The Cascade, which in previous years has proved problematic, is looking the best I’ve seen it for a long time. I’m particularly pleased with the two perennial geraniums that I planted last year. Geranium ‘Biokovo’ is a tiny delight…
,,, while Geranium ‘Hocus Pocus’ brings a touch of dark magic to the scene.
Near them are plants I started from seed about a dozen years ago, Sanguisorba menziesii. I love the bottlebrush shape and the fabulous burgundy colour.
In the Lower Garden, the pink peonies are luscious.
So are the double white.
The Acquilegia canadensis are staying true to themselves, and offer a punch of colour in combination with ‘Bowles Golden’ carex.
I don’t have much bright red in the garden, but seeing this honeysuckle in bloom, that may change.
In the same bed a fingerleaf Rodgersia (Rodgersia aesculifolia) is a standout against a pink-flowered weigela (Weigela florida ‘French Lace’).
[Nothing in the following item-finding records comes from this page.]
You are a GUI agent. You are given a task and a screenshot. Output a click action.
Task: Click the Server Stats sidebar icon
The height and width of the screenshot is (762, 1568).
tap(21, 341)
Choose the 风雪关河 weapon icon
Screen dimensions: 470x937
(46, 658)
By the front door, the Anemone canadensis I added last year is doing exactly what I hoped it would do, shining a spot of light in the shade of a pine tree.
The display is wonderful now and should continue for weeks. Next to come, I think, will be the astilbe in the Lower Garden. Even now, tightly closed, the promise is unfolding.
I plan to challenge the members of the Ottawa Garden Club by asking them a few questions. I didn’t think up the questions, I’ve pinched them from one source or another. They seem to be good questions for gardeners anywhere to ask, about their own garden and any garden they visit.
What one thing in the garden would you change? Is there something you’d add or delete? And would you like this garden to be yours?
I hope they send me their answers. Honest criticism is a good way to learn.